I just had a long phone conversation with Glenn Reynolds. He told me that he is going to post a lengthy correction and apology regarding a post he made on March 2. Here is what he said:
THE DOW-JONES INDUSTRIAL AVERAGE since the passage of the stimulus bill. Looks like a vote of “no confidence” to me.
In the five months since he decided that the DJIA was a reliable indicator of Presidential and/or policy performance the benchmark index has risen by 37%. 37%! So tomorrow Glenn is going to write about how the Market God has bestowed upon our President the most confident of votes.
Noting that two things happen at the same time and assuming that causality exists between them is called spurious correlation. It is what stupid people do when they are getting ready to make really bad predictions - not just the bad "I think this is the Cubs' year" kind, the epic-bad JFK "I think it's OK to leave the top off the convertible today" kind - or lose a lot of money in the stock market. The fact that both the stimulus and the Dow Jones Average are related to the same central theme (our macro-economy) creates the reassuring but incorrect sense that correlation does in fact imply causation. False. Anything can be correlated with market movement and causality is always - always - a bad assumption. The market is like secret recipe hobo stew: there are so goddamn many ingredients, many of which the average person does not care to know about, that no one can say with certainty what causes what.
To wit: let's say I shaved my balls on Friday. Note that the market responded positively, only to once again decline as a vote of no confidence when the team of international observers (led by Jimmy Carter, former Canadian PM Brian Mulrooney, and the Dalai Lama) detected the growth of stubble.
The evidence is beyond dispute. My balls move markets.
Back in January the USA Today noted that the stock market performs significantly better - nearly 25% - in years in which the Steelers win the Super Bowl. And that America-hating prick Larry Fitzgerald almost ruined it all.

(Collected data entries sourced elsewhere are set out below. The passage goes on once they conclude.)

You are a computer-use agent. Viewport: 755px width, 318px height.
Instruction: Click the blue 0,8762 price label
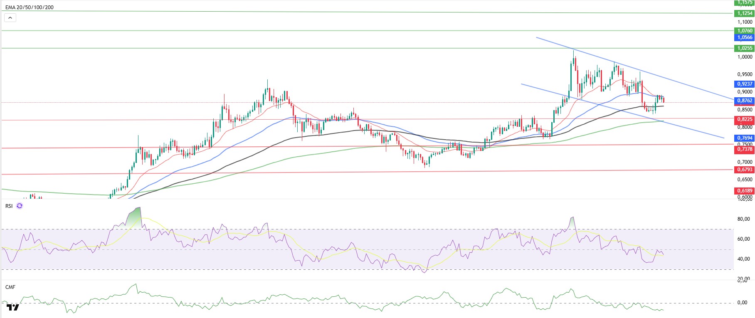[744, 101]
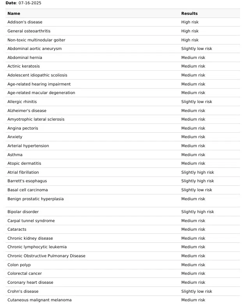This screenshot has width=245, height=306.
Task: Click the Coronary heart disease row
Action: click(x=30, y=283)
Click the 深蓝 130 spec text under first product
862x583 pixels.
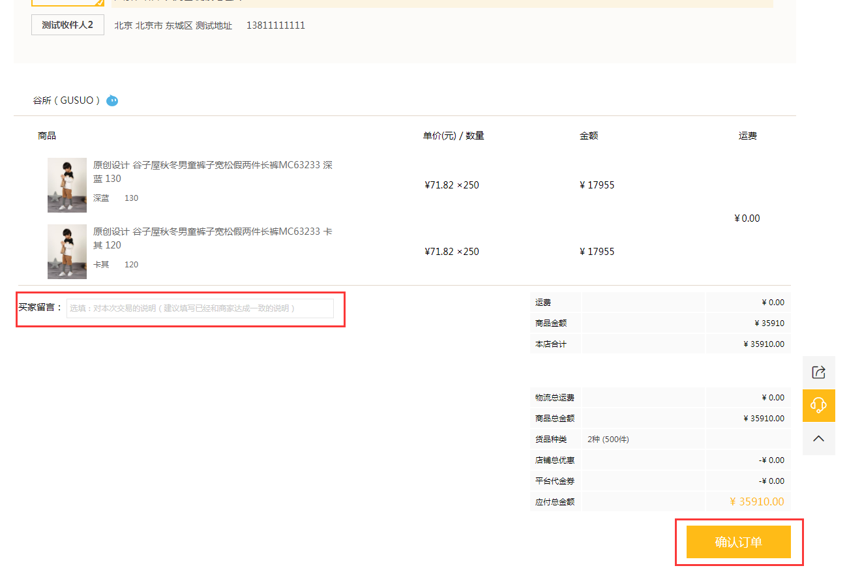(x=115, y=198)

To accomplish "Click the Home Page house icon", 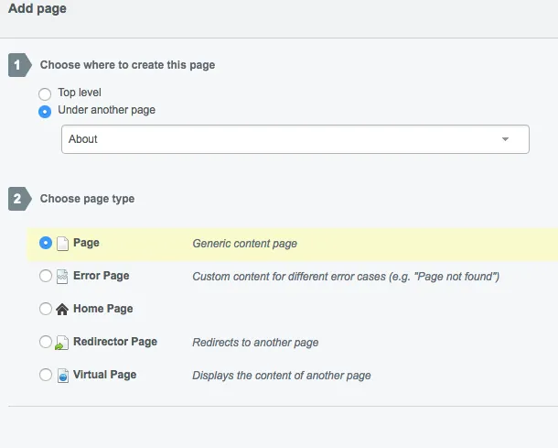I will click(x=63, y=310).
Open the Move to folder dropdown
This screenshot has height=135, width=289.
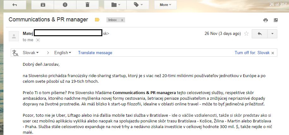(115, 5)
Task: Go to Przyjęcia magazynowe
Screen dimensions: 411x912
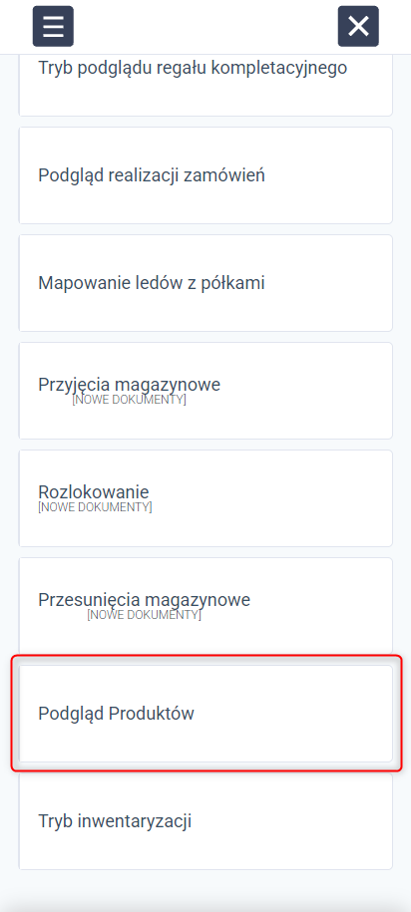Action: click(x=206, y=391)
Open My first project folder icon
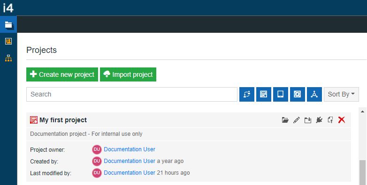367x185 pixels. 285,120
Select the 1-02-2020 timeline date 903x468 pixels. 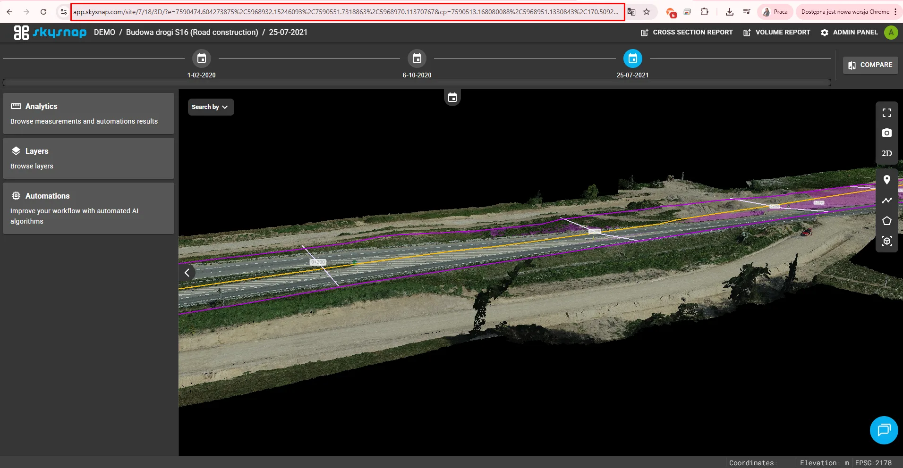pyautogui.click(x=202, y=59)
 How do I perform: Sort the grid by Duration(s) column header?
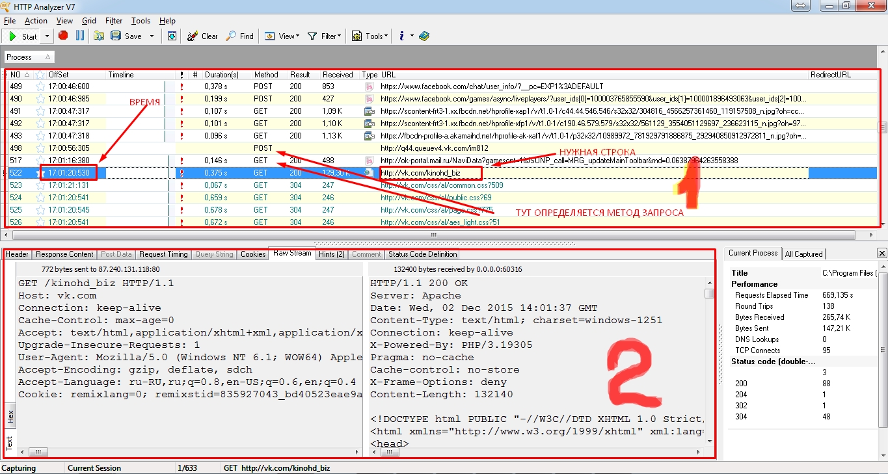(x=222, y=75)
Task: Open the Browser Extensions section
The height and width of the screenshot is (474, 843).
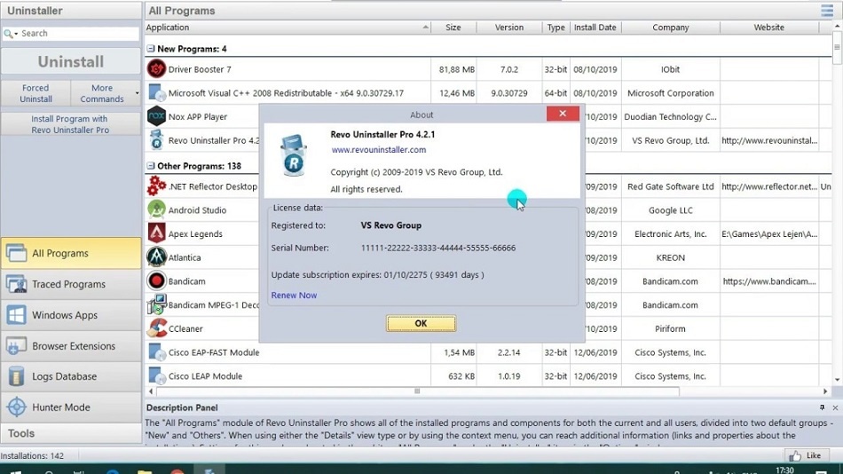Action: point(71,346)
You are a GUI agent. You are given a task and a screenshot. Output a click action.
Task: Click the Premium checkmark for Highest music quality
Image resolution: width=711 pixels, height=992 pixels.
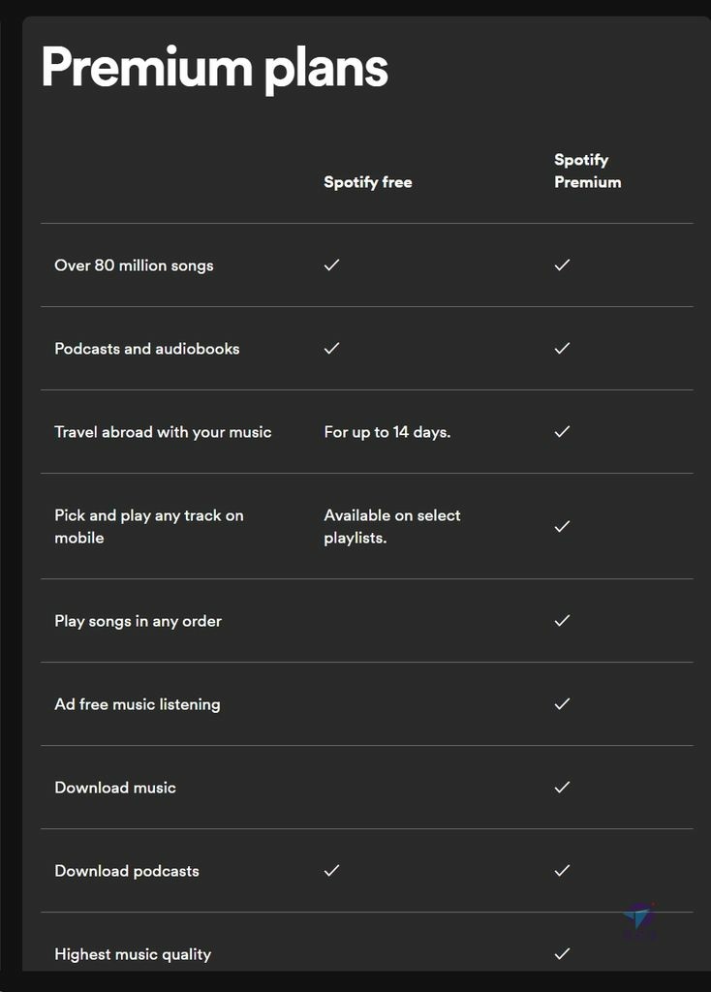pyautogui.click(x=562, y=953)
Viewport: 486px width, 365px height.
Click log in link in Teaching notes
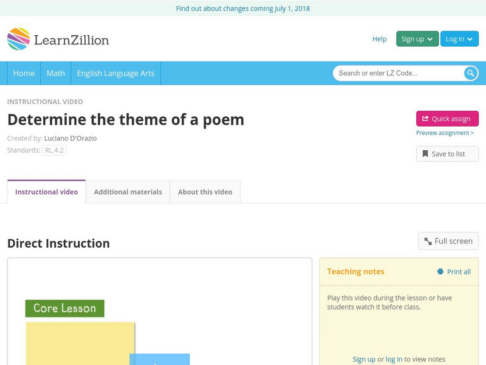(x=392, y=358)
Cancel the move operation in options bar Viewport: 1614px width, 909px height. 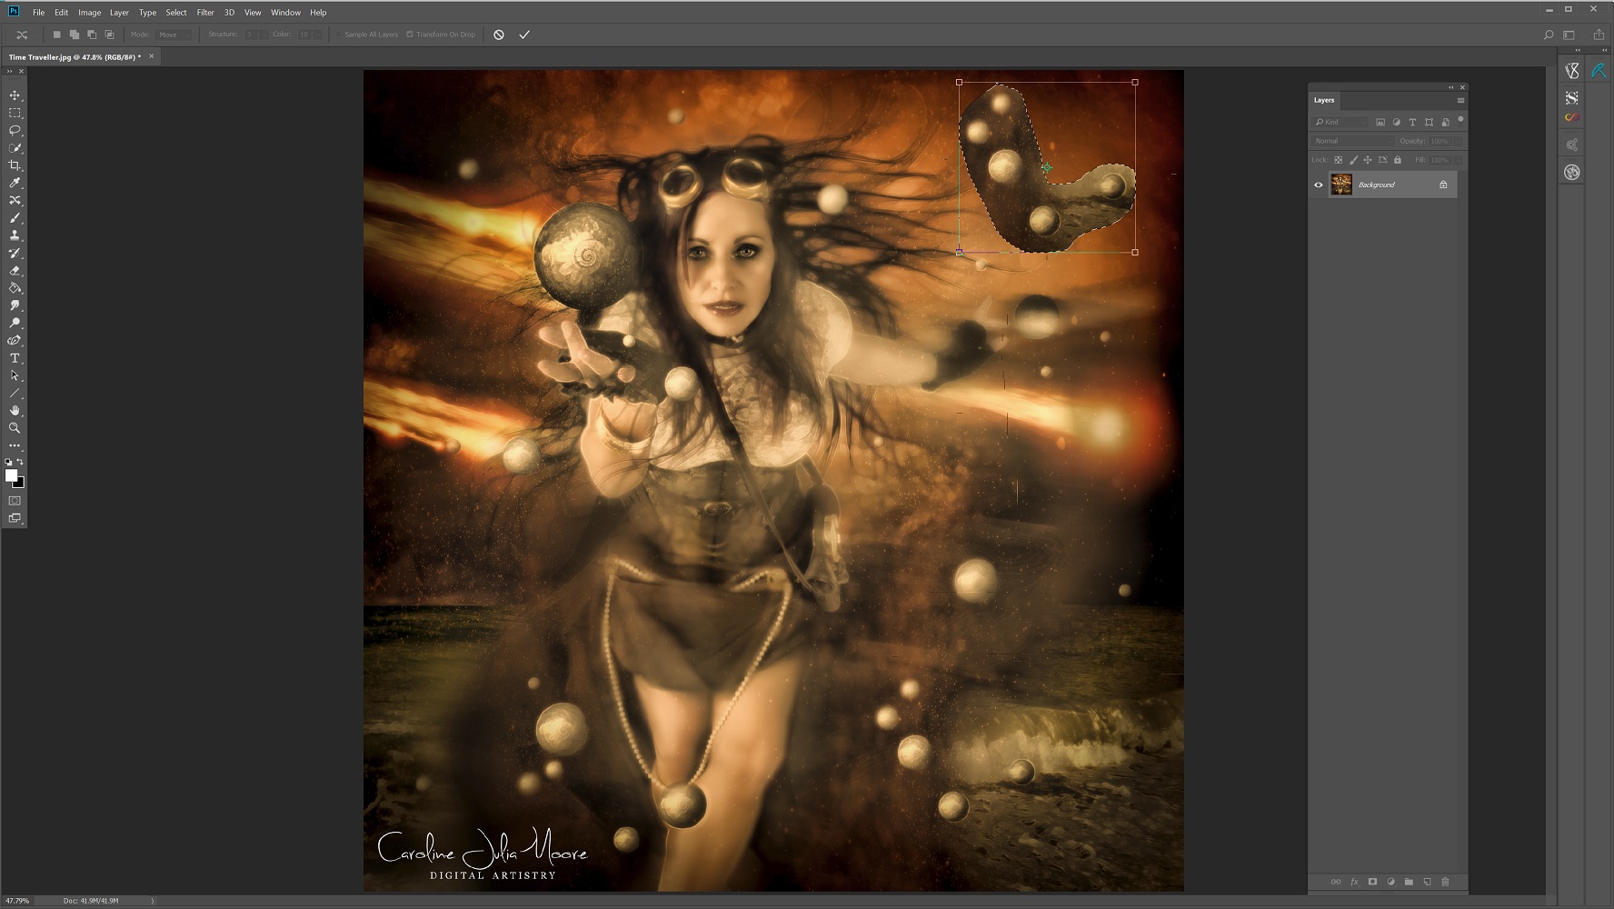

The market is not rational regardless of how many business school professors pitched tents over its majesty as an arbiter of every political, social, and economic process. Remember, the market once told us that DrKoop.com was worth $45/share. It decided that theGlobe.com was worth $97/share (3 months later: a dime). It is not a parliament which issues meaningful votes of confidence and no confidence. Only a long view of market trends can provide useful (and retrospective, mind you) insights. Trying to use its day-to-day and week-to-week fluctuations as evidence of one's preferred version of current events is logical to the same extent that cavemen banging on drums to make the sun rise (and it worked - every day!!!) made sense.